▼▼▼
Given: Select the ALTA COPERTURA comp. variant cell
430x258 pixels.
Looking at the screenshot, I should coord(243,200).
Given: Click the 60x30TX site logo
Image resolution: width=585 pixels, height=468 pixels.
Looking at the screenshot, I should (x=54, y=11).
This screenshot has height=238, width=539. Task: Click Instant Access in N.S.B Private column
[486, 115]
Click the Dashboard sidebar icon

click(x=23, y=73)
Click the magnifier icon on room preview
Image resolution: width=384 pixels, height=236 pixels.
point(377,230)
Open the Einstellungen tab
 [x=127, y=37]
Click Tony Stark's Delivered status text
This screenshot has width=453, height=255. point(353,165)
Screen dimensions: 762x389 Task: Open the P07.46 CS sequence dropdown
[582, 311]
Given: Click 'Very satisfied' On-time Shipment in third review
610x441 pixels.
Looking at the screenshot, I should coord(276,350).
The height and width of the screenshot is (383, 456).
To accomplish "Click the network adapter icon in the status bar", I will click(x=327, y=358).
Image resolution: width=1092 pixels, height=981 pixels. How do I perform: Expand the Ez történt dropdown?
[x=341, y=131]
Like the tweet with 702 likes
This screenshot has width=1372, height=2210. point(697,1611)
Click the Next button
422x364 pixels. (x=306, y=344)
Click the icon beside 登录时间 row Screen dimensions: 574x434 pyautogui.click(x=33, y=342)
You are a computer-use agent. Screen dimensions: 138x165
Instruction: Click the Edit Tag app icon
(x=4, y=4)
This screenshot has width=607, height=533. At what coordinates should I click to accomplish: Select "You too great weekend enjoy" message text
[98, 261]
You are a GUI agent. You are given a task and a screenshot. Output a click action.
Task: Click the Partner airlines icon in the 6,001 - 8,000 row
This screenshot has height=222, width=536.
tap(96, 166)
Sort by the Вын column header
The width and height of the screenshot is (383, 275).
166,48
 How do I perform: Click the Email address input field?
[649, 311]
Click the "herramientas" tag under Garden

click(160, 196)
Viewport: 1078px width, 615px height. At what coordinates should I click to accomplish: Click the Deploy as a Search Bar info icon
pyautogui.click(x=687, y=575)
▲▲▲
> **WORK INSTRUCTIONS**
Scan the entries above for the string "agent", and copy every line where it turns up.

> **ANSWER AREA**
You are a computer-use agent. Screen dimensions: 138x165
You are a GUI agent. You are given a task and a screenshot. Output a click action.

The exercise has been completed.